Whiter earned the first pot citation handed out in Philadelphia on the day the city's decriminalization of marijuana law took effect. The city is officially the largest in America to decriminalize small amounts of the recreational drug.
The ticketed offense: "Marijuana usage in public."
The description: "Male was smoking a brown, hand-rolled cigarette that smelled of Marijuana."
Fellow pot legalization crusader N.A. Poe, Whiter's partner in crime, said "It's pretty much an historic moment."
"A moment we worked towards for a long time," he added. "It's kind of anti-climatic in a way. But it's nice."

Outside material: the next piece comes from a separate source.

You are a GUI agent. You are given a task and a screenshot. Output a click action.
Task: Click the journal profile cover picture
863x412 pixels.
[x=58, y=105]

For the better part of a year, Whiter and Poe met regularly with Chief Inspector Joe Sullivan and Steve Glenn, commander of the Civil Affairs Unit, at coffee shops across the city. The goal of the so-called “Donut Summits” was to find common ground after rallies at Independence Mall in recent years became combative.
Since the law passed, Whiter has publicly advocated for Sullivan to personally write the first ever citation and hand it over with a handshake as a symbolic gesture, but Sullivan said he was pulled away for a conference call. He instead dispatched Lt. Joseph O'Brien, of the Civil Affairs Unit, to oversee the exchange.

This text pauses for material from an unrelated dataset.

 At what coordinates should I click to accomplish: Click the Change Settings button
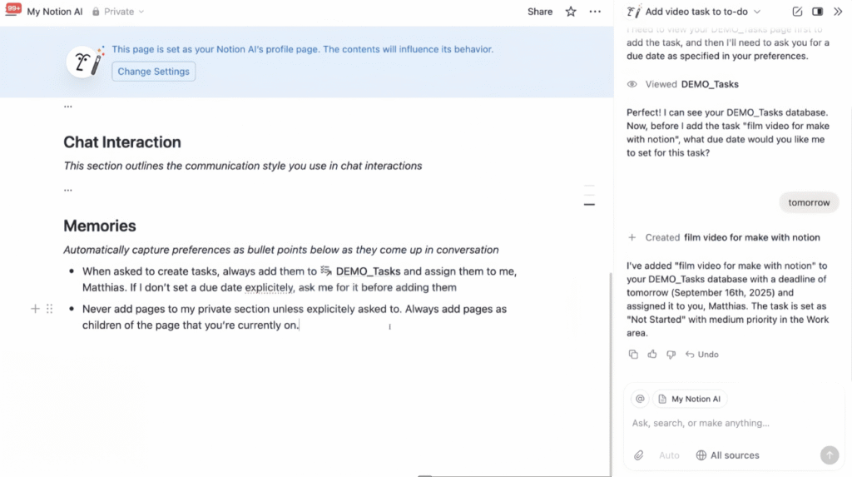pos(153,72)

"I was a little bummed Sullivan didn't show," Whiter said, "but I was happy overall."
Under the new law, any resident found in possession of 30 grams or fewer will face a $25 fine. For public use, the fine is $100, or up to nine months of community service. The marijuana will be confiscated, but the offender will not face criminal charges.
So, is he going to pay the fine, or take the community service?
"Pay the fine," Whiter said. He shrugged: "I'm lazy, man."